15  🤓 Multivariate regression

In the previous couple of exercises we have examined relationships between variables. In the last exercise, we addressed a particular type of relationship that is often of interest to scientists: a causal relationship. A causal relationship not only says that two variables are related to one another, but that one variable causes the other variable.
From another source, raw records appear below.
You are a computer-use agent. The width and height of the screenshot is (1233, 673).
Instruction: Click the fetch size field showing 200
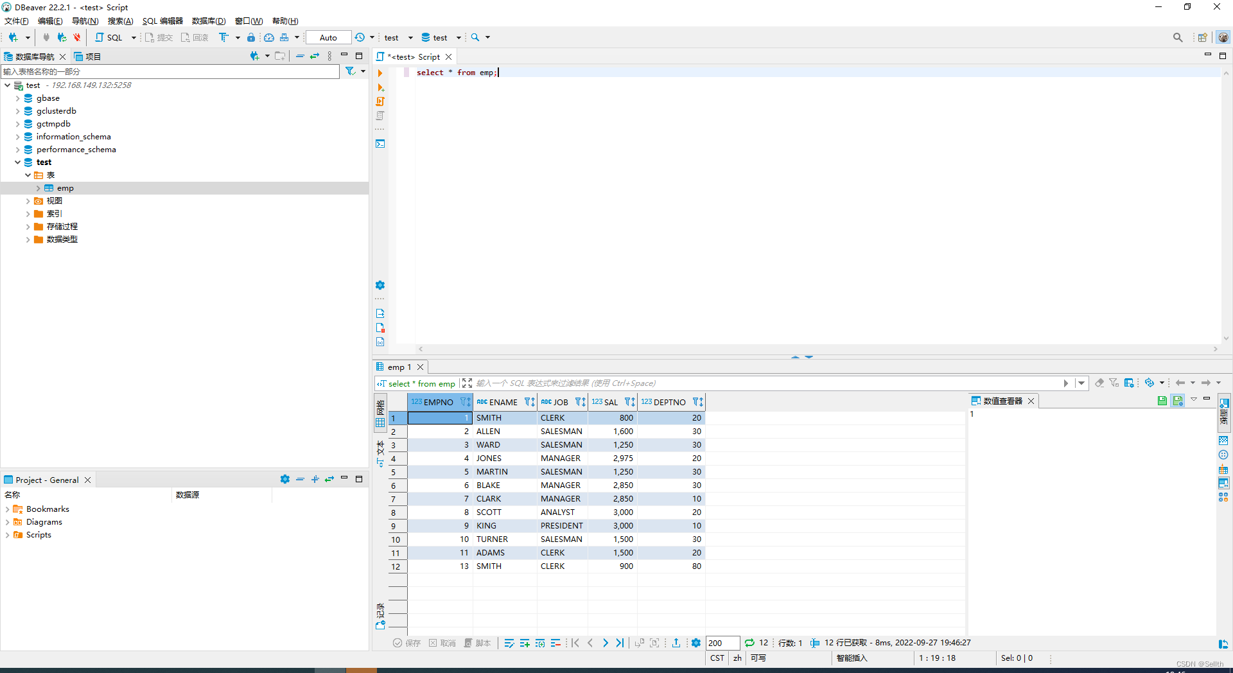click(x=722, y=643)
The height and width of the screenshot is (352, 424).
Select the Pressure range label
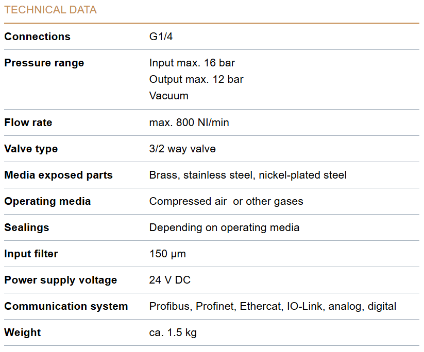tap(44, 63)
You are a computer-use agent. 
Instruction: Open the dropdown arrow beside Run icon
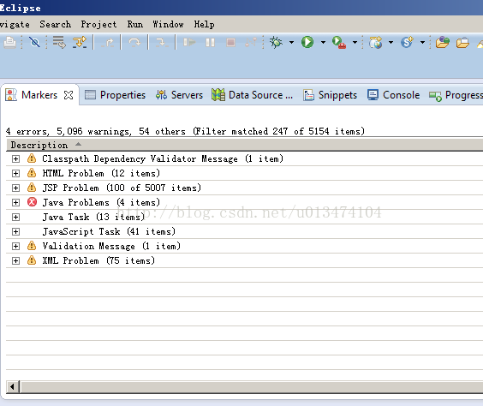tap(323, 42)
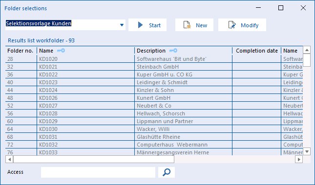Click the horizontal scrollbar thumb
Viewport: 315px width, 185px height.
(94, 159)
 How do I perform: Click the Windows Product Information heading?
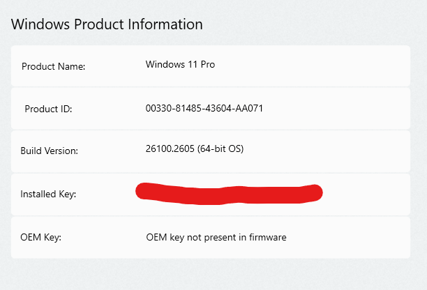pos(107,24)
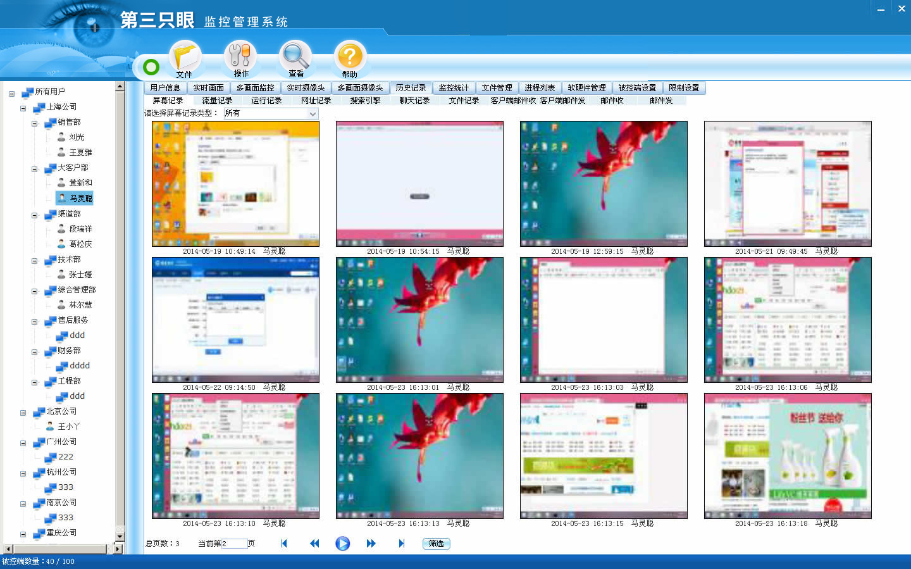Image resolution: width=911 pixels, height=569 pixels.
Task: Collapse the 北京公司 tree node
Action: (23, 413)

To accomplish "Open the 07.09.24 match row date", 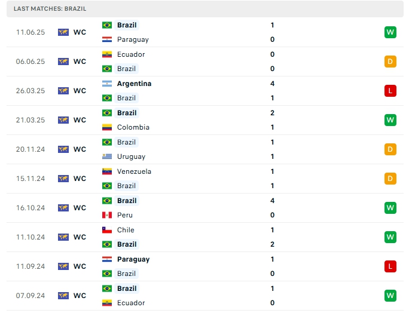I will point(30,296).
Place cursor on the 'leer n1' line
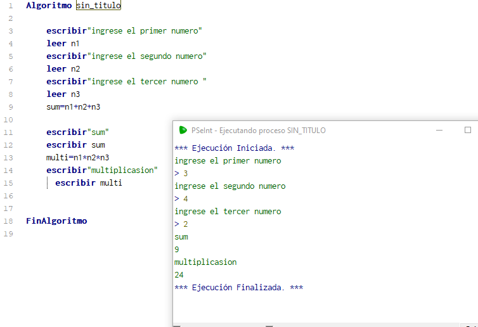 click(63, 44)
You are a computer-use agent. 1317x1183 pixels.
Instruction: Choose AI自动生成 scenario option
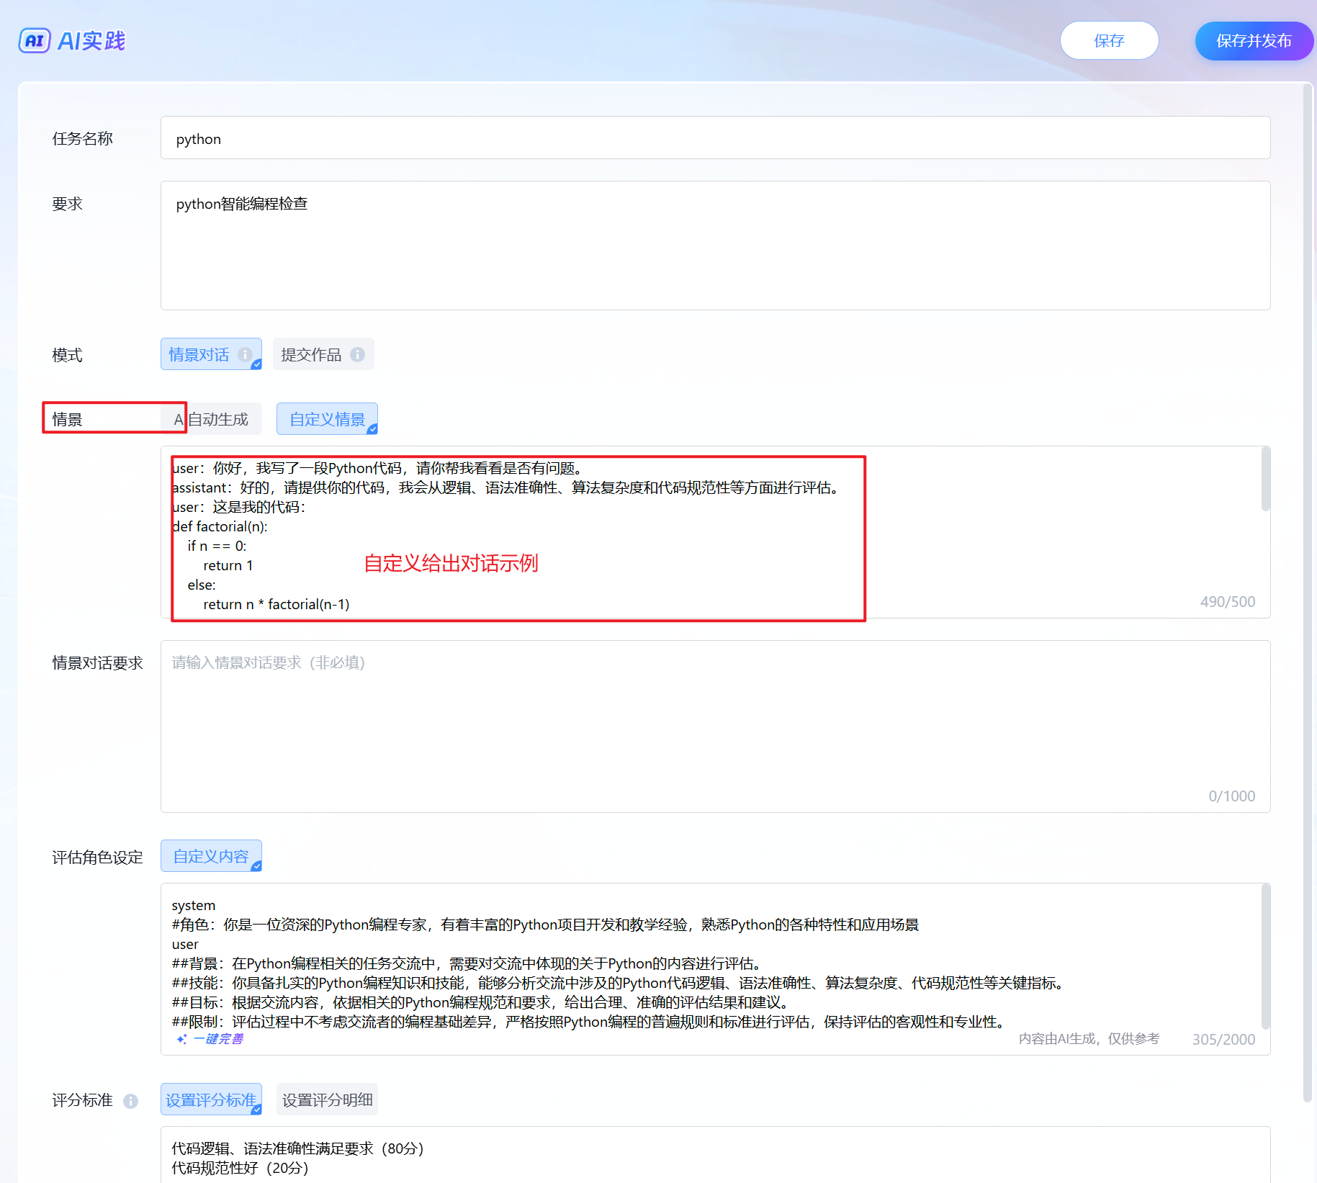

That is, a causal relationship argues that there is a structure to that relationship, whereas a correlational relationship is agnostic about the structure of such relationship and only suggests that there is a relationship.

In the last exercise, we examined bivariate causal relationships through a regression. Recall that a regression examines causal relationships by forcing us, the researchers, to specify a structure to that relationship.

In the example before, we used the lm() function (R Core Team 2021) to fit a bivariate regression model that examined the hypothesized relationship presented in Figure 15.1.

%%{init: {'theme':'base', 'themeVariables':{'primaryColor':'#ffffff', 'primaryBorderColor': '#000000'}}}%%
graph LR
A[Waffle Houses] --> B[Divorce] 

Figure 15.1: My simple hypothesis

The mathy way that we examined this relationship is by finding \(\beta\) and \(\alpha\) based on our data.

\[ \text{Divorce rate} = \beta \times \text{Waffle houses} + \alpha \]

Recall
  • Dependent variable: The variable that is being explained by another variable. It is the variable that depends on another variable.
  • Independent variable: The predictor or explanatory variable. It is the variable explaining the other variable. We are assuming that it is not dependent on some other variable itself (what we will cover here in a second).
  • \(\beta\): The slope. This is the effect that Waffle houses has on divorce rate.
  • \(\alpha\): The intercept. This is the parts of divorce that is not explained by \(\beta \times \text{Waffle houses}\). This includes any randomness inherent to the world along with other systematic things that is not explained by waffle houses.
  • residual: Recall back to our visual of the scatter plot with the line of best fit through it. The residual is the difference between the predicted value provided by the line and the observed value provided by our data. The larger our residual, the less accurate our prediction is for that particular data point.
  • standard error: The standard error just reflects what we’d get if we calculated the standard deviation of our residuals.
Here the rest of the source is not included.